#### Provided material ####

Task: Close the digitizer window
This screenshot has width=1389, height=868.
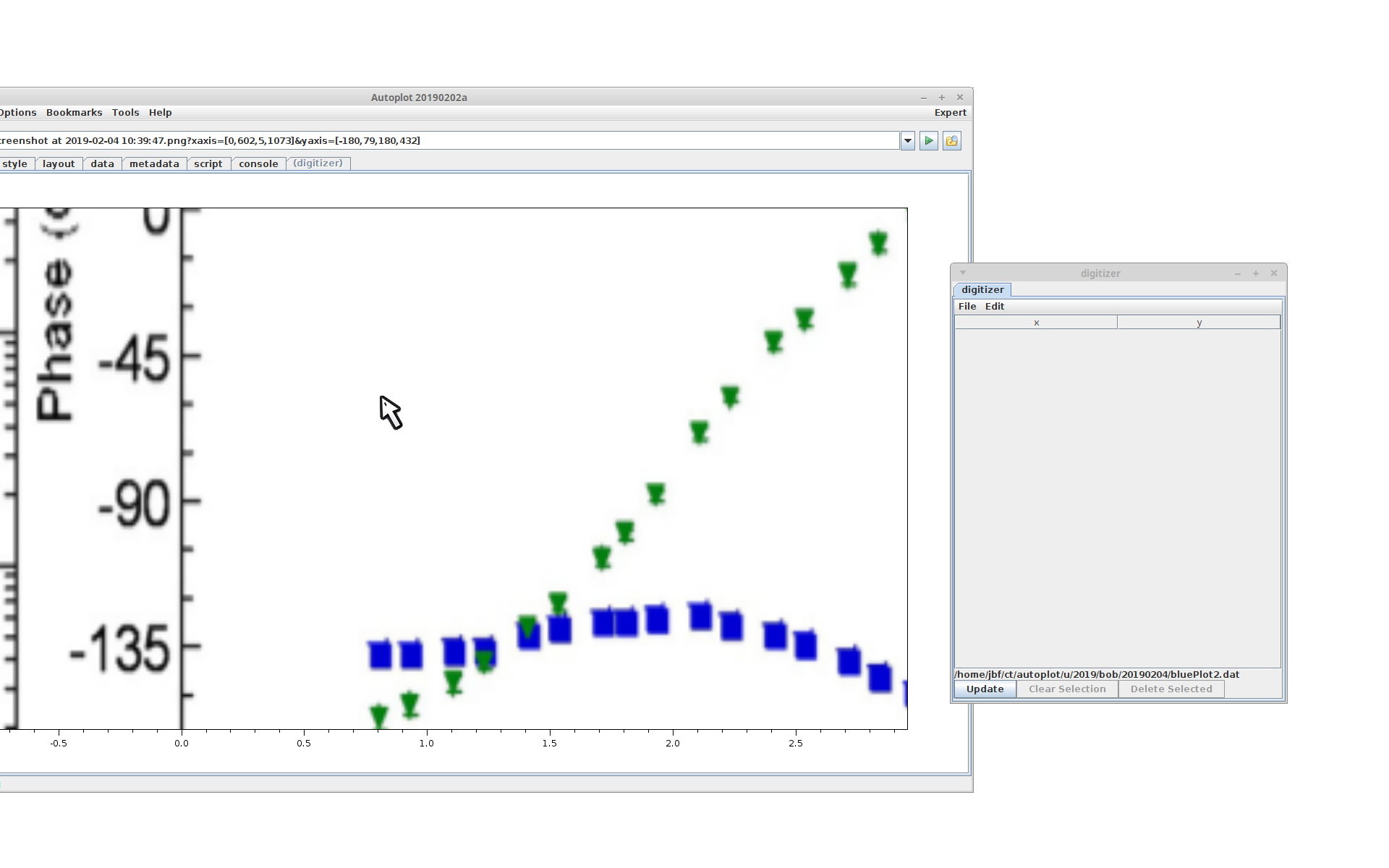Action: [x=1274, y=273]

####
#### Provided material ####

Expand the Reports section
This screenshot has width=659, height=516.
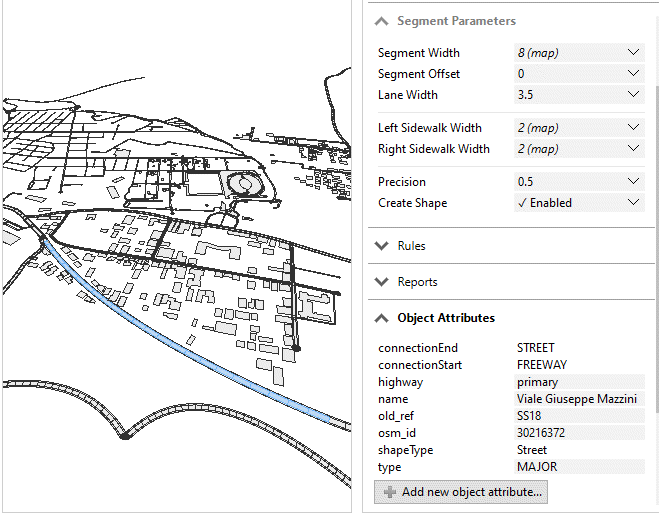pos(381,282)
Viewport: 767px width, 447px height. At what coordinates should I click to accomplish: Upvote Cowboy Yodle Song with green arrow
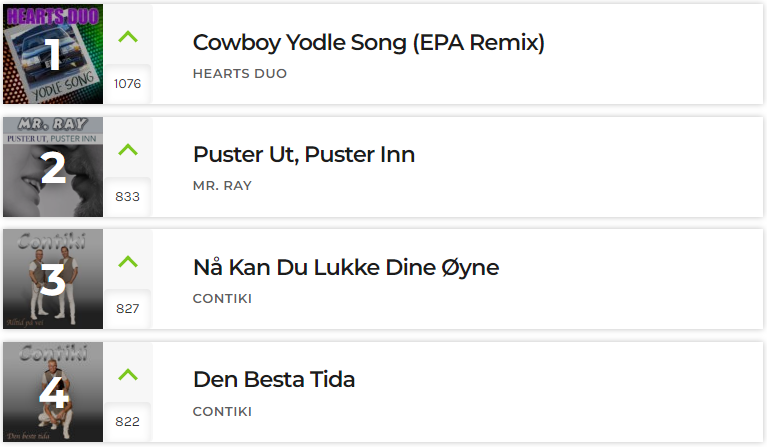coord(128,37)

####

Revise the part that opens with the line containing "Task: Close the digitizer window" and closes with the line containing "Action: [x=1274, y=273]", replacing "digitizer" with "tablet" and leaving everything else as it is. Leave the pictures out of your answer.

Task: Close the tablet window
This screenshot has width=1389, height=868.
Action: [x=1274, y=273]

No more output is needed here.